-- SUPPLIED MATERIAL follows --
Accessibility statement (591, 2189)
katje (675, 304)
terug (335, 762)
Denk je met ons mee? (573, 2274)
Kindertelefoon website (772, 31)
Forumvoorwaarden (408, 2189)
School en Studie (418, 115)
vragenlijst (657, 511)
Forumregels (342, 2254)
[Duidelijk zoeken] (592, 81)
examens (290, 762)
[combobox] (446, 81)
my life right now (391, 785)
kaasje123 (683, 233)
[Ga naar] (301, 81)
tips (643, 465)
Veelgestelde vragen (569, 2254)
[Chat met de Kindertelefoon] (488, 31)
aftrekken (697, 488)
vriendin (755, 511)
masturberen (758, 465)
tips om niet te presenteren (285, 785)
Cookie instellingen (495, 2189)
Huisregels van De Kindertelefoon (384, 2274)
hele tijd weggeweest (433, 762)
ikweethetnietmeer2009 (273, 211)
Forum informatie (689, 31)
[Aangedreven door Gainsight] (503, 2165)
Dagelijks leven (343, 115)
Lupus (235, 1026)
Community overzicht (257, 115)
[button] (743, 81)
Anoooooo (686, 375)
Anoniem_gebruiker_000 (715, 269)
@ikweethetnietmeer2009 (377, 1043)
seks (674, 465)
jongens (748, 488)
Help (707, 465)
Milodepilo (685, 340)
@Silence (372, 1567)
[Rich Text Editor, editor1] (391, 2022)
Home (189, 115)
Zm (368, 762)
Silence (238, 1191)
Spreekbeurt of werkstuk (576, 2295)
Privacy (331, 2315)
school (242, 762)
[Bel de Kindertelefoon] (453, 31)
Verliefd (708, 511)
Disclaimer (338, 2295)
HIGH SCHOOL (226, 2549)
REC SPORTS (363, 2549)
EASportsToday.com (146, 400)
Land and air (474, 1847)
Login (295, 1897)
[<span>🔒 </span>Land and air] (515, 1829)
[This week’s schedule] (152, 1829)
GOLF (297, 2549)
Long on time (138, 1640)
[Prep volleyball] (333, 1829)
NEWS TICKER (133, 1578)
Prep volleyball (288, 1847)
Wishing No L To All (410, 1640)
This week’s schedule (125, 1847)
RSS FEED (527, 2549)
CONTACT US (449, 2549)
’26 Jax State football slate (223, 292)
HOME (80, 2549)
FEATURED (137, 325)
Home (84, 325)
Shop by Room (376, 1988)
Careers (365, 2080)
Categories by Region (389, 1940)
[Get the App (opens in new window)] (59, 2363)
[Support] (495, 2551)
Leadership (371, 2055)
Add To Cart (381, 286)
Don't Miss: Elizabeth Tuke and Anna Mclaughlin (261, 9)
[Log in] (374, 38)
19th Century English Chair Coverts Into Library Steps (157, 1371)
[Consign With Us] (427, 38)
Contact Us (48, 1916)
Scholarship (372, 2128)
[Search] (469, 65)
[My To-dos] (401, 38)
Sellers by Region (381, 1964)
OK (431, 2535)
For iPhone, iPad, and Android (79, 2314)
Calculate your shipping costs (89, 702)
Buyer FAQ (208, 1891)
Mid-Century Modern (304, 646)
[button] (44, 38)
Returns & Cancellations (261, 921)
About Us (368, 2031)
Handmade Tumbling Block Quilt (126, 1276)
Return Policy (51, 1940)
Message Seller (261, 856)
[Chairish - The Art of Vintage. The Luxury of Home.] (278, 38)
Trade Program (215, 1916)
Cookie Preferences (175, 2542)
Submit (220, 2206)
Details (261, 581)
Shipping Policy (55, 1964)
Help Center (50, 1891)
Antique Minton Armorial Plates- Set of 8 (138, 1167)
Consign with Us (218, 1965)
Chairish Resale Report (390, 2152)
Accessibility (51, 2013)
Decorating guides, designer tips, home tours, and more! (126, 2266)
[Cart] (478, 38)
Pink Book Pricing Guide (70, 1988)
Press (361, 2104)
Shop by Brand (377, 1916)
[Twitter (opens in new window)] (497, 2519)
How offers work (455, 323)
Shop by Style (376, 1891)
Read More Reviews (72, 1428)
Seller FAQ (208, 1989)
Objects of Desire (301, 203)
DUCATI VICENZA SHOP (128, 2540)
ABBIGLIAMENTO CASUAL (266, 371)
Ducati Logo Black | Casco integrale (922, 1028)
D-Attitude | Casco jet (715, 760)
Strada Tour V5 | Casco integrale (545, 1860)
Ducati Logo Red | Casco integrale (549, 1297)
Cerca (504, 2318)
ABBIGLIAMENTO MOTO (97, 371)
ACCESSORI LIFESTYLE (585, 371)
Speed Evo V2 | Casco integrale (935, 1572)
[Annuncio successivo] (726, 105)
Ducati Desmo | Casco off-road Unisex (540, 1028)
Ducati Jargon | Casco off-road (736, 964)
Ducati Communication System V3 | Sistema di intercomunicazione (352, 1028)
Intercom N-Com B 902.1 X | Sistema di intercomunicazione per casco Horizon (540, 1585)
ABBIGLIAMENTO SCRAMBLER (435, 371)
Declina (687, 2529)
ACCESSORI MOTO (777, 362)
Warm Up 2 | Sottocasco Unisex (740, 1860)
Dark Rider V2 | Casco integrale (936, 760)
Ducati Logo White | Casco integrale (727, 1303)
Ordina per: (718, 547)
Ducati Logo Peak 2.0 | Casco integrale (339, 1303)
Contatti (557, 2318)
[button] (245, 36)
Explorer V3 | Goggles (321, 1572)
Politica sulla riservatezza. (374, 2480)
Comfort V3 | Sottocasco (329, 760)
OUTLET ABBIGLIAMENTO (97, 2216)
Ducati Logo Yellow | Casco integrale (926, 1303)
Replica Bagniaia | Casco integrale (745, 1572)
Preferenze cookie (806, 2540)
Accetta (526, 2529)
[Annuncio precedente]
-- SUPPLIED MATERIAL concluded --
## WHAT YOU WILL DO
For the listing above, print only the lines starting at the line containing "Consign with Us (218, 1965)" and ending at the line containing "Shop by Brand (377, 1916)", exactly, both included.

## RESPONSE TO THIS EXERCISE
Consign with Us (218, 1965)
Chairish Resale Report (390, 2152)
Accessibility (51, 2013)
Decorating guides, designer tips, home tours, and more! (126, 2266)
[Cart] (478, 38)
Pink Book Pricing Guide (70, 1988)
Press (361, 2104)
Shop by Brand (377, 1916)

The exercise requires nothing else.